> **SOURCE EXTRACT**:
::::::

A2-SanbyLee

From cs448b-wiki
Jump to: navigation, search
The final visualization is shown below with a short caption and analysis. The full wiki notebook follows.


click the image above to see a larger version


The chart above shows words used in song lyrics in the 1960s versus the 2000s. The words are plotted by their relative popularity in each decade, measured as a ranking from #1 to #1500 out of all words used in the dataset. Words that stay the same in popularity fall along a diagonal trend line, while words that shot up in popularity fall above the line, and words that declined in relative popularity fall below the line. In addition, the 2x2 matrix neatly buckets words into 4 categories: Those that are popular in both decades ("stalwarts"), those that rose in popularity ("rising stars"), those that declined relative to the population ("out of fashion"), and those that are not popular in either decade ("unimportant"). Analyzing this chart leads to a few interesting observations:

  • There was a huge rise in swear words, which is not surprising, especially given censorship rules in the past. However, it is surprising just how far the F-word shot up in popularity: out of 1500 words used in the 1960s, it ranked #1448, but by the 2000s it became #214, surpassing words like "beautiful" (#333), "money" (#342), and "together" (#338).

::::::

> **STORED RECORDS**:

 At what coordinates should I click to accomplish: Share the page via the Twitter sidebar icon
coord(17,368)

::::::

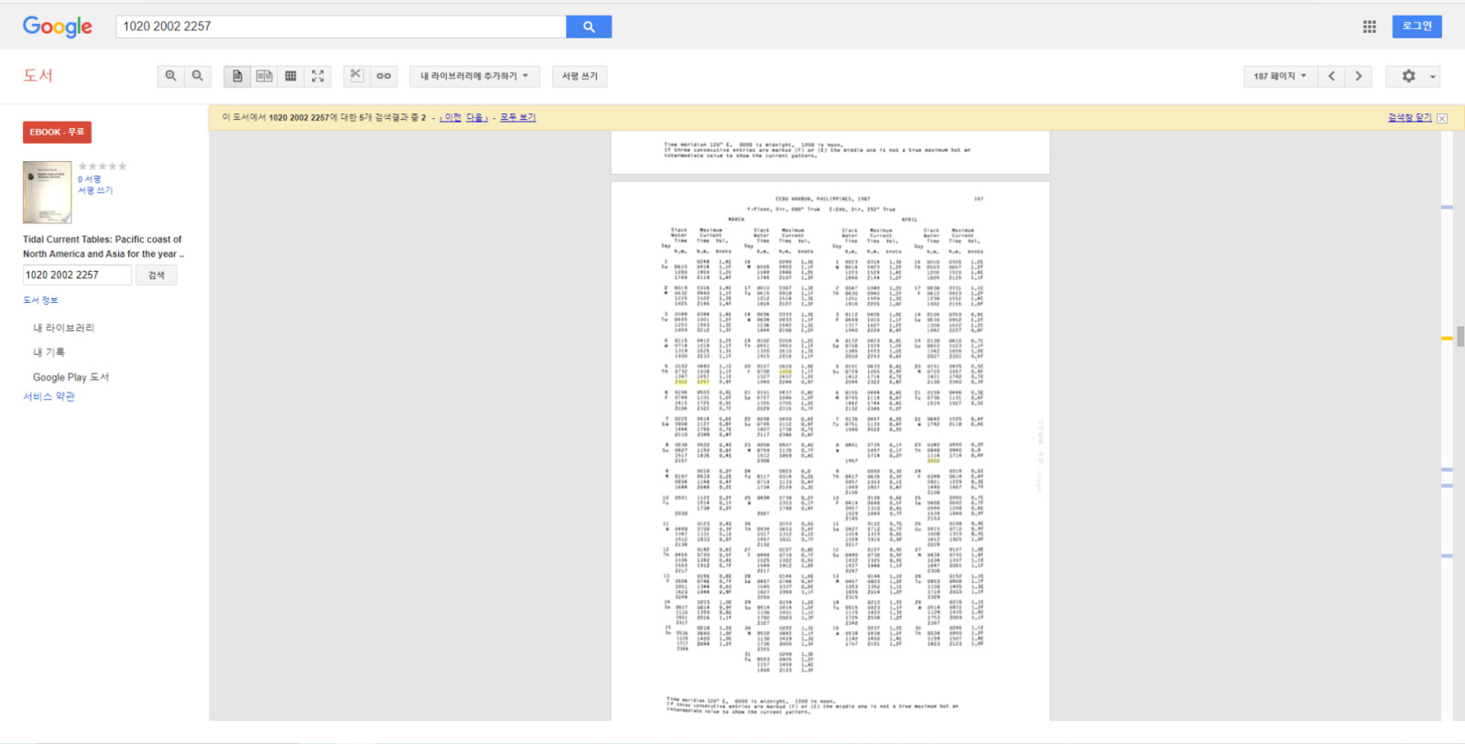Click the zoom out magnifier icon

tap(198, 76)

::::::

> **AIM 1**:
In the song-lyrics chart write-up, list the names of the four categories the 2x2 matrix sorts words into.
> **AIM 2**:
Continue the song-lyrics chart write-up from where it ends.

> **EXERCISE ANSWER 1**:
"stalwarts", "rising stars", "out of fashion", "unimportant"

> **EXERCISE ANSWER 2**:
  • Words that gained popularity over the decades - "bleed", "scared", "scream" - versus those that declined in popularity - "sunday", "guitar", "sunshine", "joy" - does this reflect changes in society or our collective psyche? Or changes in the function of music?
  • Some things are less popular than you think - yes, "sex" and "drugs" went up in popularity - but they're not even in the top half of most used words in either decade. Similarly, "romance" and "woo" dropped in popularity - but they weren't that popular to begin with.
  • However, one does see different concepts of love - in the 1960s, love seems to be more associated both with stability - but juxtaposed against the need for excitement. You see words like "married" and "tender" - but also "hurry" and "thrill." It also hints at methods of courtship that have fallen out of fashion - "letter" was the #615 most popular word in the 60s, falling to #1110 by the 2000s, and "flowers" went from #542 to a depressing #1057.
  • There are many female terms of endearment - ranging from the old-fashioned "sugar" (falling from #702 to #1452), to those falling slightly out of fashion - "darling", "babe", "mama", "honey" (falling from #249 to #769) - but "baby" has always held strong (#79 despite falling from #25).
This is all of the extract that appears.